The concert film has never looked or sounded classier than Jonathan Demme’s superbly crafted “Neil Young: Heart of Gold.” In capturing and melding two performances of Young and his band of master musicians last August at Nashville’s acoustically legendary Ryman Auditorium, Demme challenges himself to create a poetic work that’s far more than a mere recording of artists at the top of their game, while deepening his long involvement with music on film. Stately, classical and even deliberately old-fashioned, February release will have a challenge in attracting crowds beyond Young’s legion of fans, but is destined as a vid perennial.
Only months before the gig, Young had been diagnosed with a potentially fatal brain aneurysm.
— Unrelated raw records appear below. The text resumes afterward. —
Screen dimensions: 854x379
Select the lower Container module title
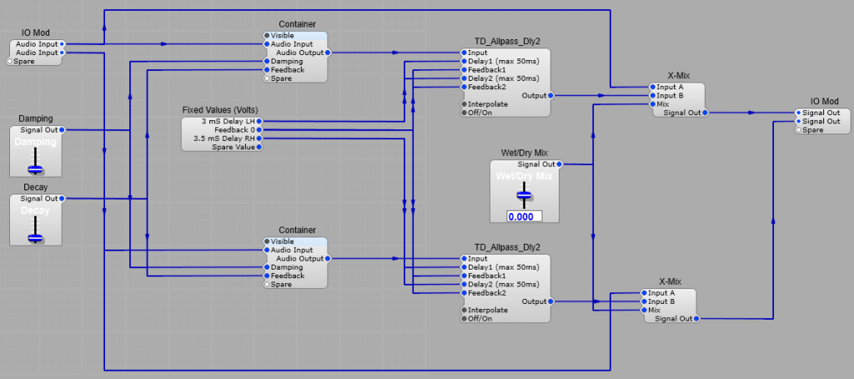297,230
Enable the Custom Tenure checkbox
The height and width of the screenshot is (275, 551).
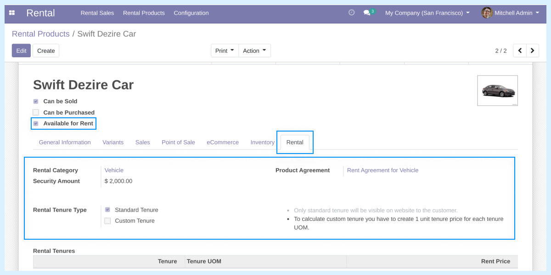(107, 220)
Faced with mortality, he penned his latest album, “Prairie Wind,” in a creative flurry — like his early classics, “Harvest” and “Harvest Moon,” a song cycle rooted in his experiences and memories growing up on the Canadian Midwest plains. (Young successfully went through surgery.)
Concert was conceived as a narrative epic of sorts, linking the new songs with the best-known work from the two earlier albums, resulting in Young’s grandest statement yet on the effects of time, age, nature and kinfolk on one’s world view.
“Heart of Gold” is vastly different from Young’s own recent, inventive and rough-hewn film, “Greendale,” or Demme’s terrific concert film with Talking Heads, “Stop Making Sense.” Young is stronger than ever as a singer of immense expression, and his saga of life and family in the country recalls Elton John’s “Tumbleweed Connection” and David Ackles’ unjustly forgotten “American Gothic” albums.
After brief interviews with key bandmates en route to the Ryman, pic launches into the concert with a subtle Steadicam move from the crowd and up to the stage. First half is devoted to songs from “Prairie Wind,” smoothly presented with only brief fades or breaks between tunes, and with some wonderfully charming and folksy intros by Young. Vet viewers of concert films will soon realize that this is a career-summing pic in the same kind of way that Martin Scorsese’s “The Last Waltz” was for the Band.
One of the most redolent “Wind” songs is “This Old Guitar,” dedicated to Young’s acoustic guitar, dubbed “Hank” because it was once owned by Hank Williams. In his intro, Young notes that this may be “Hank’s” first time back at the Ryman since Williams’ last gig there in 1951, thus sweetly sealing the vital country connection in the country-rock sensibility that’s always been at the center of Young’s songwriting.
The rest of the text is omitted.